Однако вряд ли он смеялся над самим собой, потому что явно был страшно доволен собственным красноречием.
Художница с робостью просматривала рисунки, собранные в папку, иные доставала, располагая их на столе. Там были человеческие фигурки, разбросанные, как белые пятнышки по мухомору, гигантские кристаллы, на которых восседали огромные пауки, охватив их своими лапами, человеческие глаза, на которые накатывается лава некой космической катастрофы. Это могло бы быть миром безумца, но я видел, что все здесь надуманно, скомпоновано из мертвых структур и схем нервных узлов — некий искусственный апокалипсис.
— Но это превосходно! Почему вы это не выставляете? Неужели никто до сих пор этого не видел? Я в восторге! О, это же удар по инфантильному духовному бытию, это пощечина мещанскому вкусу, вы освобождаете нас от скуки рассудка, от приевшейся смеси эстетических и моральных целей, которые стремятся задушить нас…

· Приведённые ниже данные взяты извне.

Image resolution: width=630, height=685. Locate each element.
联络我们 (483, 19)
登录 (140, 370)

Я уже был совершенно уверен, что слова его — плод заимствования. Может быть, он читал манифесты сюрреалистов, необузданные призывы тех, кого тот же Макс Эрнст нарисовал в одной из своих ранних картин: Элюара, Арагона, Супо, Креваля… и туда же сунул Достоевского и… Рафаэлло.

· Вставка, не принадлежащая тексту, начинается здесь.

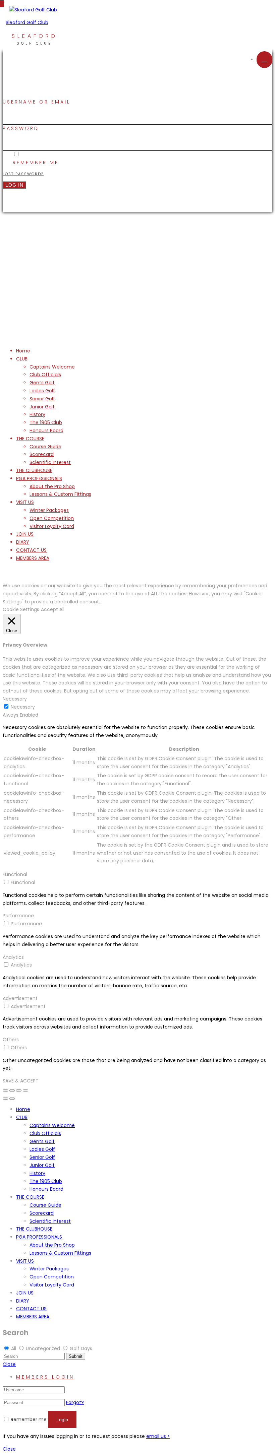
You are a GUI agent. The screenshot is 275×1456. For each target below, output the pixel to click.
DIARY (22, 542)
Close (9, 1364)
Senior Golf (42, 398)
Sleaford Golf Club (27, 22)
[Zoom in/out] (25, 1090)
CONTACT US (31, 550)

Эти слова принадлежали давно ушедшей эпохе риторики психоанализа, неубедительного бунта против духовной нищеты буржуазии, против академической живописи.
Сегодня большинства пионеров сюрреализма уже нет в живых. Но в расцвете своего творчества многие из них почувствовали, что нужно искать пути от кругозора одиночки к кругозору народных масс, как писал в своих стихах Элюар; это был период борьбы с фашизмом, голода и ужасов, время, когда Париж «не жует каштанов жареных», время Бухенвальда и Освенцима, полуночных бдений, пламенных стихов и партизанских операций.

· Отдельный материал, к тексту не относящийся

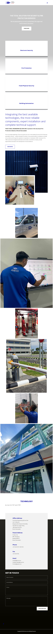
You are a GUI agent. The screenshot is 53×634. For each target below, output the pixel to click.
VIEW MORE (26, 28)
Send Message (42, 608)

Пройдет время, и вскоре после этого Элюар и Арагон побывают на моей родине. Они напишут полные нежности строки о бедной в те годы стране, у которой сильные плечи и здравая мысль и которая неутомимо ищет свой путь в будущее.
Я вспомнил, как встречал на вокзале в Белграде Элюара, а потом Триоле и Арагона. Тогда поезда ходили не по расписанию, не подметались и не отапливались. Гости ночевали в гостинице «Мажестик» — единственном здании, где работало паровое отопление. Арагон говорил о глазах Эльзы, но и о том прекрасном времени, детьми которого мы были. Он открыл для себя пафос подлинной революции и волнующей песни и со снисходительной улыбкой вспоминал о дерзкой и шальной юности, которая не обходится без ошибок и увлечений. Он говорил о своей молодости, а я думал о своей…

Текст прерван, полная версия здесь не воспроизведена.